→ **WHAT IS REQUIRED**:
Please repeat each line below exactly, with no images in the copy.

→ **RECORDS TO USE**:
────

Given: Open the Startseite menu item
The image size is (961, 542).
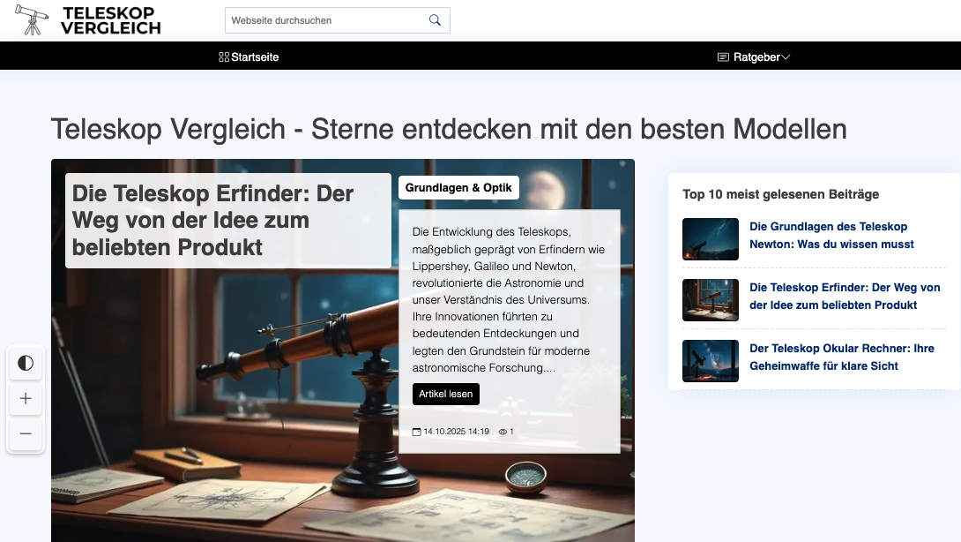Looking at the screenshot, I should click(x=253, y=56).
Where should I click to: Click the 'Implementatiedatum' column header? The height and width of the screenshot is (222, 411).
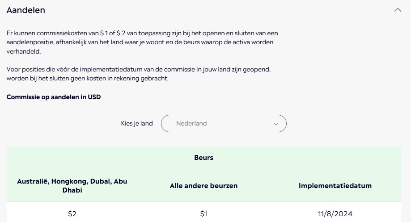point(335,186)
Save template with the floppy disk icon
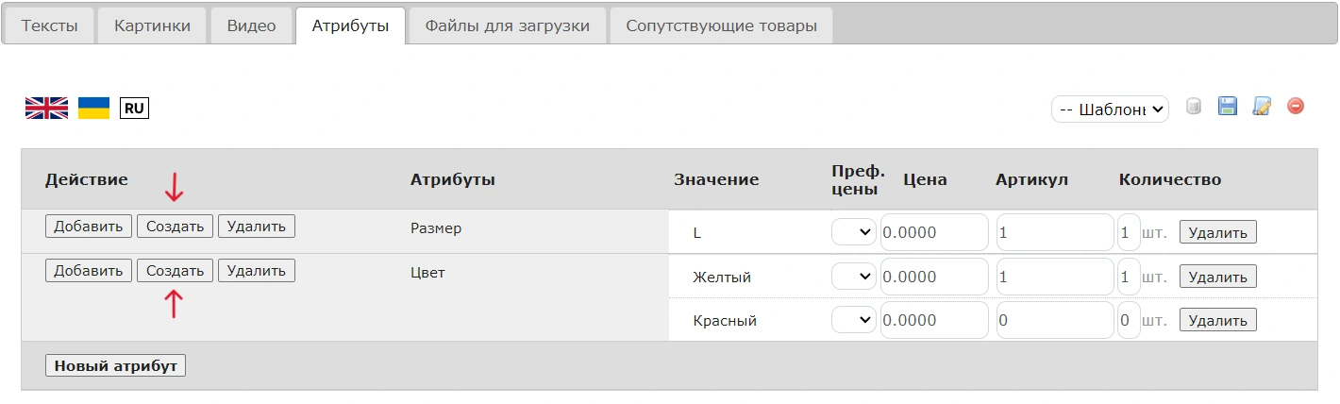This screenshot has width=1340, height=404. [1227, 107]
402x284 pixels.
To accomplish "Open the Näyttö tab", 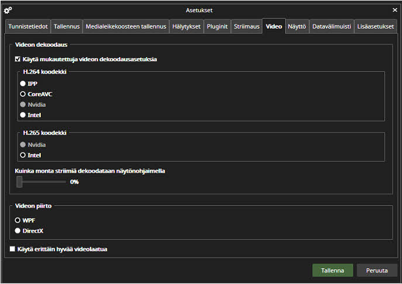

────

→ **TASK RESPONSE**:
Given: Open the Startseite menu item
The image size is (961, 542).
Looking at the screenshot, I should click(x=253, y=56).
Where should I click to: Click the 'Implementatiedatum' column header? The height and width of the screenshot is (222, 411).
point(335,186)
Save template with the floppy disk icon
This screenshot has width=1340, height=404. [1227, 107]
402x284 pixels.
To accomplish "Open the Näyttö tab", 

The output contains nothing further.